_What is required_
Copy out the lines of the data below word for word, starting at the line that contains "Click the heart" and ending at the line that contains "(x=763, y=371)", both included.

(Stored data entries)
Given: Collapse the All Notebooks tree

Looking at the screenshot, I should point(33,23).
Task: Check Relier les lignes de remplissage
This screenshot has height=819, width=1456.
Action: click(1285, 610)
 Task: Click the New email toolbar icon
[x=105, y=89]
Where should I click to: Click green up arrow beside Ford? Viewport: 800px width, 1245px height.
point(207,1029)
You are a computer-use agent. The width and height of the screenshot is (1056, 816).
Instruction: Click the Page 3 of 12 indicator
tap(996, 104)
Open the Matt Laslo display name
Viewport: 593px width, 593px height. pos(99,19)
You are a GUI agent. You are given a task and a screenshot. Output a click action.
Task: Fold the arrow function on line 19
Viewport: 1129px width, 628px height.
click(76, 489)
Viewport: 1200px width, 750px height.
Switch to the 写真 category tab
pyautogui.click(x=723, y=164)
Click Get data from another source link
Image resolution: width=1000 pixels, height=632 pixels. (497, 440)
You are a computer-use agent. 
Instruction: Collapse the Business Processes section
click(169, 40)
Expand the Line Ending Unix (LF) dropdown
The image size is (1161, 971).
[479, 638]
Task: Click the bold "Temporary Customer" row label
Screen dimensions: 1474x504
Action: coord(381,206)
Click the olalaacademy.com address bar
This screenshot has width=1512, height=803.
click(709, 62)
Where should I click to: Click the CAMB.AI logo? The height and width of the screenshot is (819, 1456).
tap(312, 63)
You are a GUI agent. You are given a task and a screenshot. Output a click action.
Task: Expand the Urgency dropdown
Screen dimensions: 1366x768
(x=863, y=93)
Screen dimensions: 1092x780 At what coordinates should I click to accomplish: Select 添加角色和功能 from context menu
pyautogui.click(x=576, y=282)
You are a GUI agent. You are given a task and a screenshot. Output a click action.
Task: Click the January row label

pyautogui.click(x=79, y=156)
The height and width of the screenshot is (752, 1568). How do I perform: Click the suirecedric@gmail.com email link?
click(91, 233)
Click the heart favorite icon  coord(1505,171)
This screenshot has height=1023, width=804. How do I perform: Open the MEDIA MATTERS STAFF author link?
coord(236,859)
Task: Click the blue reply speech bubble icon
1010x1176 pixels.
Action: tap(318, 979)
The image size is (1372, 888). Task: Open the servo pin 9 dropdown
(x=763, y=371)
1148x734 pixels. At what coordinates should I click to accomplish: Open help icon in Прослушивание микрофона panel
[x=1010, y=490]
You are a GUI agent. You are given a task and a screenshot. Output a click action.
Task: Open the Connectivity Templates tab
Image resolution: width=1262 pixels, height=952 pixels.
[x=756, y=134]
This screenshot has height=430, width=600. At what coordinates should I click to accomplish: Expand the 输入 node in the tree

_Solution to the problem_
Click the heart favorite icon  coord(1505,171)
This screenshot has height=1023, width=804. How do I perform: Open the MEDIA MATTERS STAFF author link?
coord(236,859)
Task: Click the blue reply speech bubble icon
1010x1176 pixels.
Action: tap(318, 979)
The image size is (1372, 888). Task: Open the servo pin 9 dropdown
(x=763, y=371)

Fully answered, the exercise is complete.